◆ **WHAT TO DO**: Can you reproduce all of the data below word for word?

[Stored records]
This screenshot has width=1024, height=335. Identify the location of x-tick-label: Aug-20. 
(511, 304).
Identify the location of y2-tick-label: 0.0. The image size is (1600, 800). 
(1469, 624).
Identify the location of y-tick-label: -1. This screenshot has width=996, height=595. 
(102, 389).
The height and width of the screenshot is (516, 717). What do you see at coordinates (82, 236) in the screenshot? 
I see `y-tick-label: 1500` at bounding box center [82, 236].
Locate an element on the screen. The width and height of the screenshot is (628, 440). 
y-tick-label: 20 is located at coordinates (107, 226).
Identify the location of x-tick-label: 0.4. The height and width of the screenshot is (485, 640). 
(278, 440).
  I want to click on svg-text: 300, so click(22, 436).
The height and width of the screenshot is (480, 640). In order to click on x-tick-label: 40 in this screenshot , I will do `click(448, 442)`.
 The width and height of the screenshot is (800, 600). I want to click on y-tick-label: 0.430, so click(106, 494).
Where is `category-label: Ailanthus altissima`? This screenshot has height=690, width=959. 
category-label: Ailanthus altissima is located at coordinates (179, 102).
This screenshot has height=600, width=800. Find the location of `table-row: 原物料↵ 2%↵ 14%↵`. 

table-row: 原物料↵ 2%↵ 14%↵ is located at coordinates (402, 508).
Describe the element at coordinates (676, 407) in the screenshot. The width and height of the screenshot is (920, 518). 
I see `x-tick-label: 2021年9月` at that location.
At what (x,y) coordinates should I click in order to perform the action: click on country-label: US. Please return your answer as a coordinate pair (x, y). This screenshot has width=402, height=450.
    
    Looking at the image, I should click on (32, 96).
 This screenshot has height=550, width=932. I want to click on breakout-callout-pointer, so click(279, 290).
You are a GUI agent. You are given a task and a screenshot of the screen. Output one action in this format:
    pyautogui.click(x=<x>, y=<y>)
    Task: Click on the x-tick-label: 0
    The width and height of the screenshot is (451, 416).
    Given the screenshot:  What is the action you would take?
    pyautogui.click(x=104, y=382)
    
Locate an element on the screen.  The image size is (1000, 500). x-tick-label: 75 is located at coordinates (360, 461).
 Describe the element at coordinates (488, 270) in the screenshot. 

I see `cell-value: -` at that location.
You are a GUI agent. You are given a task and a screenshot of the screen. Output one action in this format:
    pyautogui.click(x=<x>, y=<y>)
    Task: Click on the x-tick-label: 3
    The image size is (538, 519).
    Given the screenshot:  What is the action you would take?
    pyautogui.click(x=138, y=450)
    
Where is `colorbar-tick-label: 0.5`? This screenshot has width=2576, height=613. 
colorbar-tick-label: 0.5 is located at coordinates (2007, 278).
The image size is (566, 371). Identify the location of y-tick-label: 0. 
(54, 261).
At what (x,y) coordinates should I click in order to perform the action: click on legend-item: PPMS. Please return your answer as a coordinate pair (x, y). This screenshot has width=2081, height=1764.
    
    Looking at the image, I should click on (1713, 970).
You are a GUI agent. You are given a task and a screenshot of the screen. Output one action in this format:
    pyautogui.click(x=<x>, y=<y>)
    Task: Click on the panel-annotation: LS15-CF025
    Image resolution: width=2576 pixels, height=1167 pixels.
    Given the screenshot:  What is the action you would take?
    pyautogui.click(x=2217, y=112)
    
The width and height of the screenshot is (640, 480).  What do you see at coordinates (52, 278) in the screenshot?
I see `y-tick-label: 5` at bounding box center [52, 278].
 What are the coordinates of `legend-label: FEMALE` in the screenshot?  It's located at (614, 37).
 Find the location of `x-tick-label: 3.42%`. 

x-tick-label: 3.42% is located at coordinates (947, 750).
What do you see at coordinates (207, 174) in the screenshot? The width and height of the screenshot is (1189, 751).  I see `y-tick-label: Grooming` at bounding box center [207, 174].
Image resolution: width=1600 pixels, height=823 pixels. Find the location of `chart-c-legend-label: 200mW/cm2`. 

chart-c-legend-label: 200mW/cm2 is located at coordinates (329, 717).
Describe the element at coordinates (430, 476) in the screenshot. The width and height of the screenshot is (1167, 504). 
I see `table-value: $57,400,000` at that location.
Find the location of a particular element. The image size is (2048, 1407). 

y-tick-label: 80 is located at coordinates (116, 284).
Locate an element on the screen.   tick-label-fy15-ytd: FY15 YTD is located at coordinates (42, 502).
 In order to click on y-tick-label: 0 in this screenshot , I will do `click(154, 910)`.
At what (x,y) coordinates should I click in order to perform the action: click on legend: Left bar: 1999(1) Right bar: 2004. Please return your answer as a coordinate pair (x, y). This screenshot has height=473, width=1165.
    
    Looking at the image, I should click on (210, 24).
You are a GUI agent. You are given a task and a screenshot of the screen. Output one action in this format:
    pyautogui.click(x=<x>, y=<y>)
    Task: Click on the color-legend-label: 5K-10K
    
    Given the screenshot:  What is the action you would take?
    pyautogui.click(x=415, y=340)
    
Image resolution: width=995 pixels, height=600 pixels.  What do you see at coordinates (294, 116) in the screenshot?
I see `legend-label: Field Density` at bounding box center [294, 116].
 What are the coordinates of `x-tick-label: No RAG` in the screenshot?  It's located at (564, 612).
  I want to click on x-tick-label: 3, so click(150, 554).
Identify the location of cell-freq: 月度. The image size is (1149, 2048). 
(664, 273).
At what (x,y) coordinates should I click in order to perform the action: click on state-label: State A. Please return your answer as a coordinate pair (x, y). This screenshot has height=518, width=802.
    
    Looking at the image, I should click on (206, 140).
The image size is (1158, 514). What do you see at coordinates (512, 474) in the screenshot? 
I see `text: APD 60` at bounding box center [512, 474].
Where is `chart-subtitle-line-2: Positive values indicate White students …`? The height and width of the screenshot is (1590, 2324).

◆ **RESPONSE TO THIS EXERCISE**:
This screenshot has width=1024, height=335. Identify the location of x-tick-label: Aug-20. 
(511, 304).
Identify the location of y2-tick-label: 0.0. The image size is (1600, 800). 
(1469, 624).
Identify the location of y-tick-label: -1. This screenshot has width=996, height=595. 
(102, 389).
The height and width of the screenshot is (516, 717). What do you see at coordinates (82, 236) in the screenshot? 
I see `y-tick-label: 1500` at bounding box center [82, 236].
Locate an element on the screen. The width and height of the screenshot is (628, 440). 
y-tick-label: 20 is located at coordinates (107, 226).
Identify the location of x-tick-label: 0.4. The height and width of the screenshot is (485, 640). 
(278, 440).
  I want to click on svg-text: 300, so click(22, 436).
The height and width of the screenshot is (480, 640). In order to click on x-tick-label: 40 in this screenshot , I will do `click(448, 442)`.
 The width and height of the screenshot is (800, 600). I want to click on y-tick-label: 0.430, so click(106, 494).
Where is `category-label: Ailanthus altissima`? This screenshot has height=690, width=959. 
category-label: Ailanthus altissima is located at coordinates (179, 102).
This screenshot has height=600, width=800. Find the location of `table-row: 原物料↵ 2%↵ 14%↵`. 

table-row: 原物料↵ 2%↵ 14%↵ is located at coordinates (402, 508).
Describe the element at coordinates (676, 407) in the screenshot. The width and height of the screenshot is (920, 518). 
I see `x-tick-label: 2021年9月` at that location.
At what (x,y) coordinates should I click in order to perform the action: click on country-label: US. Please return your answer as a coordinate pair (x, y). This screenshot has width=402, height=450.
    
    Looking at the image, I should click on (32, 96).
 This screenshot has height=550, width=932. I want to click on breakout-callout-pointer, so click(279, 290).
You are a GUI agent. You are given a task and a screenshot of the screen. Output one action in this format:
    pyautogui.click(x=<x>, y=<y>)
    Task: Click on the x-tick-label: 0
    The width and height of the screenshot is (451, 416).
    Given the screenshot:  What is the action you would take?
    pyautogui.click(x=104, y=382)
    
Locate an element on the screen.  The image size is (1000, 500). x-tick-label: 75 is located at coordinates (360, 461).
 Describe the element at coordinates (488, 270) in the screenshot. 

I see `cell-value: -` at that location.
You are a GUI agent. You are given a task and a screenshot of the screen. Output one action in this format:
    pyautogui.click(x=<x>, y=<y>)
    Task: Click on the x-tick-label: 3
    The image size is (538, 519).
    Given the screenshot:  What is the action you would take?
    pyautogui.click(x=138, y=450)
    
Where is `colorbar-tick-label: 0.5`? This screenshot has width=2576, height=613. 
colorbar-tick-label: 0.5 is located at coordinates (2007, 278).
The image size is (566, 371). Identify the location of y-tick-label: 0. 
(54, 261).
At what (x,y) coordinates should I click in order to perform the action: click on legend-item: PPMS. Please return your answer as a coordinate pair (x, y). This screenshot has width=2081, height=1764.
    
    Looking at the image, I should click on (1713, 970).
You are a GUI agent. You are given a task and a screenshot of the screen. Output one action in this format:
    pyautogui.click(x=<x>, y=<y>)
    Task: Click on the panel-annotation: LS15-CF025
    Image resolution: width=2576 pixels, height=1167 pixels.
    Given the screenshot:  What is the action you would take?
    pyautogui.click(x=2217, y=112)
    
The width and height of the screenshot is (640, 480).  What do you see at coordinates (52, 278) in the screenshot?
I see `y-tick-label: 5` at bounding box center [52, 278].
 What are the coordinates of `legend-label: FEMALE` in the screenshot?  It's located at (614, 37).
 Find the location of `x-tick-label: 3.42%`. 

x-tick-label: 3.42% is located at coordinates (947, 750).
What do you see at coordinates (207, 174) in the screenshot? The width and height of the screenshot is (1189, 751).  I see `y-tick-label: Grooming` at bounding box center [207, 174].
Image resolution: width=1600 pixels, height=823 pixels. Find the location of `chart-c-legend-label: 200mW/cm2`. 

chart-c-legend-label: 200mW/cm2 is located at coordinates (329, 717).
Describe the element at coordinates (430, 476) in the screenshot. The width and height of the screenshot is (1167, 504). 
I see `table-value: $57,400,000` at that location.
Find the location of a particular element. The image size is (2048, 1407). 

y-tick-label: 80 is located at coordinates (116, 284).
Locate an element on the screen.   tick-label-fy15-ytd: FY15 YTD is located at coordinates (42, 502).
 In order to click on y-tick-label: 0 in this screenshot , I will do `click(154, 910)`.
At what (x,y) coordinates should I click in order to perform the action: click on legend: Left bar: 1999(1) Right bar: 2004. Please return your answer as a coordinate pair (x, y). This screenshot has height=473, width=1165.
    
    Looking at the image, I should click on (210, 24).
You are a GUI agent. You are given a task and a screenshot of the screen. Output one action in this format:
    pyautogui.click(x=<x>, y=<y>)
    Task: Click on the color-legend-label: 5K-10K
    
    Given the screenshot:  What is the action you would take?
    pyautogui.click(x=415, y=340)
    
Image resolution: width=995 pixels, height=600 pixels.  What do you see at coordinates (294, 116) in the screenshot?
I see `legend-label: Field Density` at bounding box center [294, 116].
 What are the coordinates of `x-tick-label: No RAG` in the screenshot?  It's located at (564, 612).
  I want to click on x-tick-label: 3, so click(150, 554).
Identify the location of cell-freq: 月度. The image size is (1149, 2048). 
(664, 273).
At what (x,y) coordinates should I click in order to perform the action: click on state-label: State A. Please return your answer as a coordinate pair (x, y). This screenshot has height=518, width=802.
    
    Looking at the image, I should click on (206, 140).
The image size is (1158, 514). What do you see at coordinates (512, 474) in the screenshot? 
I see `text: APD 60` at bounding box center [512, 474].
Where is `chart-subtitle-line-2: Positive values indicate White students …`? The height and width of the screenshot is (1590, 2324).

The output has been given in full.